Sten Sandell is a prominent voice of Swedish improvised music: keyboardist, also playing piano, organ and electronic instruments, producer, Doctor of Philosophy. For his contributions in music, he was endowed with the Swedish Royal Academy of Music’s Jazz Award in 2012.

Sandell has collaborated with Scandinavia’s leading improvisers Emil Strandberg, Paal Nilssen-Love, Johan Berthling, Sven-Åke Johansson, Mats Persson, Sofia Jernberg, Carl-Axel Dominique, Mats Gustafsson, Raymond Strid, world celebrities Evan Parker, Chris Cutler, etc. He is involved in projects with visual artists, dancers, writers.

Tim Perkis is considered one of the most exciting masters of the live electronic and computer sound, and a prominent figure on the improvised and electronic music scene. Over a career spanning decades, he has collaborated with hundreds of musicians, including many of the leading figures in free improvisation from the US and Europe. He has formed a number of ensembles, including FuzzyBunny, Splendor Generator, League of Automatic Music Composers, The Hub, Rotodoti and Natto Trio. He and The Hub were presented with the GigaHerz Award for excellence in electronic music by the Karlsruhe (Germany) Centre for Art and Media.

Improvisers are attracted by his intellectuality and openness to the ideas of his collaborators. Perkis has performed and recorded with pianist Chris Brown, saxophonist John Butcher, guitarist Fred Frith, percussionist Gino Robair, trumpeter Wadada Leo Smith and many other celebrities. His works have been performed in avant-garde venues in North America, Europe and Japan. Perkis has designed displays for science and music museums in San Francisco, Toronto, Seattle, assisted various institutions as a media consultant. He is renowned as an inventive developer of video and audio equipment. His articles have appeared in The Computer Music Journal, Leonardo, and Electronic Musician. He is composer-in-residence at Mills College in Oakland.

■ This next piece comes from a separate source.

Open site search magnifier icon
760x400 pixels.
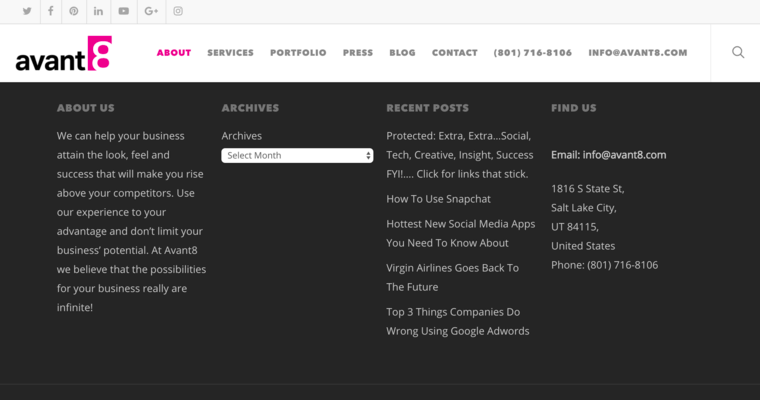pos(738,53)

Percussionist, composer and visual artist Vladimir Tarasov has left a strong imprint on jazz and academic music. He composes for orchestras, films, theatre, and has been a member of the Lithuanian Composers’ Union since 1991. The musician has collaborated with many performing arts representatives and institutions, including the Stuttgart State Theatre, the Majestic Theatre of the Brooklyn Academy of Music in New York, and the Josef Nadj Centre Choregraphique National in Orléans. Since 1991, Tarasov has been participating in solo and group exhibitions of visual art, creating audiovisual installations, for which he often finds themes during his travels to exotic countries. He has shown his works at Kunsthalle Düsseldorf, Chicago Museum of Contemporary Art, Centre Pompidou in Paris, Venice Biennale, EXPO-2008 in Zaragoza, Bass Museum of Art in Miami, Kulturhuset in Stockholm, major Lithuanian exhibition venues and other art centres. Tarasov regularly takes part in theatre, jazz and visual art projects in France, Italy, Germany, USA and other countries. The percussionist has collaborated with Andrew Cyrille, Rova Saxophone Quartet, Anthony Braxton, Lauren Newton, Butch Morris, Thomas Stanko, Didier Petit, Mark Dresser, Gyorgy Szabados, Masahiko Satoh, Kazutoki Umezu, Anatoly Vapirov, and other prominent improvisers and jazz musicians.